Actualités: Green briefing — insects on the menu, methane megaleaks and beaver carbon gains

Actualités: Green briefing — insects on the menu, methane megaleaks and beaver carbon gains

actualités — A Concordia University research team measured how open visitors to the Insectarium de Montréal were to eating insects. Between October 2024 and February 2025, 252 adult visitors completed a structured online questionnaire to gauge willingness and barriers to trying insect-based foods. The effort aimed to identify motivations such as curiosity and barriers like disgust to understand whether entomophagy could gain traction.

Actualités — What the Concordia study found

The Concordia team, led in the field by undergraduate student Nadezhda Velchovska with supervision from Rassim Khelifa, Assistant Professor in the Department of Biology at Concordia University, found mixed openness.

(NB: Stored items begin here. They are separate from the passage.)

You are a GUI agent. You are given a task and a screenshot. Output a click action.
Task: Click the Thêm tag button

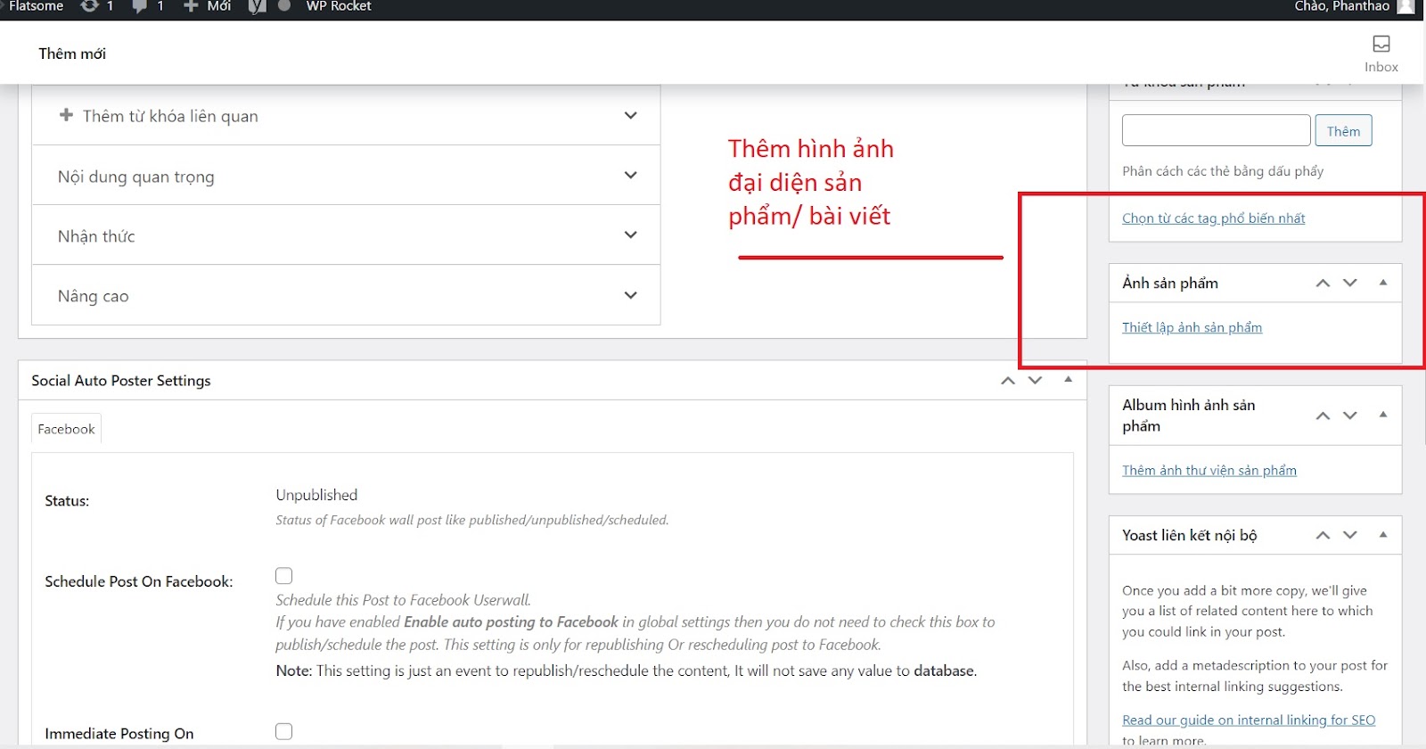(x=1343, y=131)
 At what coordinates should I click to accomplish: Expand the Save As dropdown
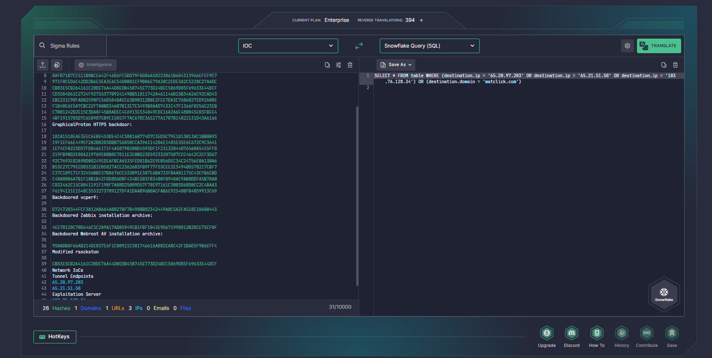click(396, 65)
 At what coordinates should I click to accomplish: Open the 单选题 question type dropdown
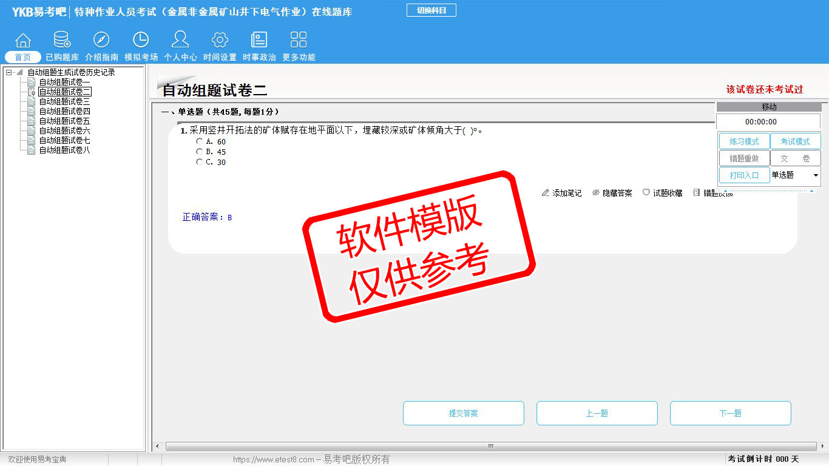click(x=795, y=175)
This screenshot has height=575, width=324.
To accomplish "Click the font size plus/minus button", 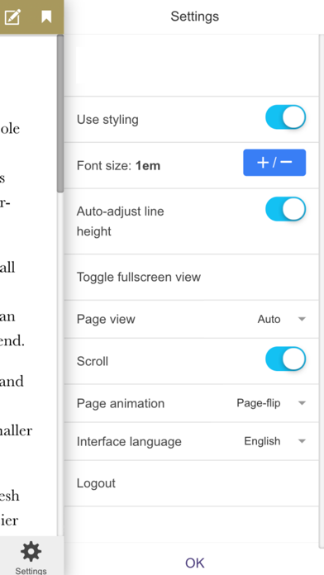I will (274, 163).
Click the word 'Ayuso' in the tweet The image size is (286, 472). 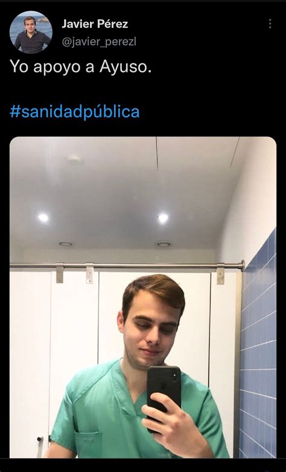click(123, 67)
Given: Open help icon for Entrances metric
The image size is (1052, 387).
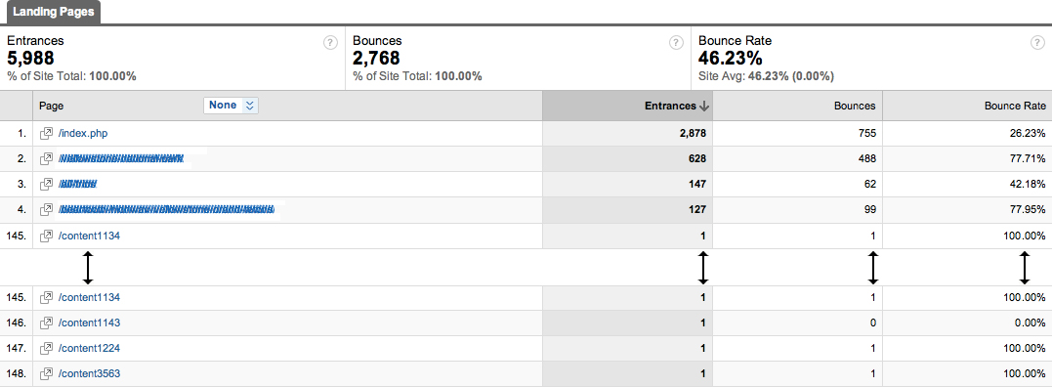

Forty-four percent of respondents said they would be willing to try insect-based foods, while only 27 percent would integrate them into their regular diets. Curiosity was the top motivator for nearly 42 percent of participants; health, nutrition, sustainability and taste were secondary factors. The chief barriers were strong: 70 percent cited disgust, followed by fear of insects and uncertainty about safety and sanitary conditions.

Presentation mattered sharply. Eighty-seven percent preferred products where insects were not visible; two-thirds said they could or would try baked goods made with cricket flour, and roughly half were open to a cricket-protein bar or bread made with cricket powder. In contrast, 82 percent said visible larvae in a muffin would dissuade them. Demographically, men reported greater willingness and were more likely to have prior experience; participants with graduate-level education were more likely to test insect ingredients at home. Age alone was not a consistent predictor.

Methane megaleaks and beavers: satellite alarms and carbon wins

Satellite analysis by researchers working with the Stop Methane Project at the University of California, Los Angeles, identified some of the world’s largest methane megaleaks, mainly from oil and gas installations. Researchers estimated individual leak rates large enough to have a warming impact comparable to that of a coal-fired power plant; fifteen of the twenty-five largest leaks were located in Turkmenistan, with others in Iran, the United States, Venezuela and Pakistan. The team described the situation as “exasperating, ” noting many leaks stem from poor maintenance and can be straightforward to repair.

Separately, a study published in Communication Earth and Environment examined how beaver activity affects wetlands and carbon storage in Switzerland. The research found that beaver-created wetlands boost biodiversity, reduce flood risk and help in drought resilience while enabling significant carbon accumulation. Projecting data across Switzerland, the authors estimated beaver recolonization could offset between 1. 2 percent and 1. 8 percent of the country’s annual carbon emissions without a direct financial cost.

Reactions and next steps

“The motivating factors and the obstacles reveal an interesting interaction, ” said Nadezhda Velchovska, Honours student, Department of Psychology, Concordia University. “If we want to encourage entomophagy, the best approach would be to convince the public of its health benefits and the sanitary conditions in which insects are raised. ” Rassim Khelifa, Assistant Professor, Department of Biology, Concordia University, emphasized demographic trends in openness and the importance of product presentation in consumer acceptance.

Researchers at the Stop Methane Project, University of California, Los Angeles, called the large leaks exasperating and highlighted that many are repairable with improved maintenance. The beaver study’s authors pointed to natural recolonization as a low-cost pathway to added carbon storage and enhanced ecosystem services.

Looking ahead, the immediate watch points are clear: for insect-based foods, targeted public information on health and sanitary standards and product forms that hide visible insects; for methane, accelerated detection and repair of high-volume leaks; and for carbon management, monitoring beaver-driven wetland restoration and its scaling potential. Editors and researchers will follow these threads in the coming weeks as follow-up studies, remediation efforts and public outreach evolve in the actualités landscape.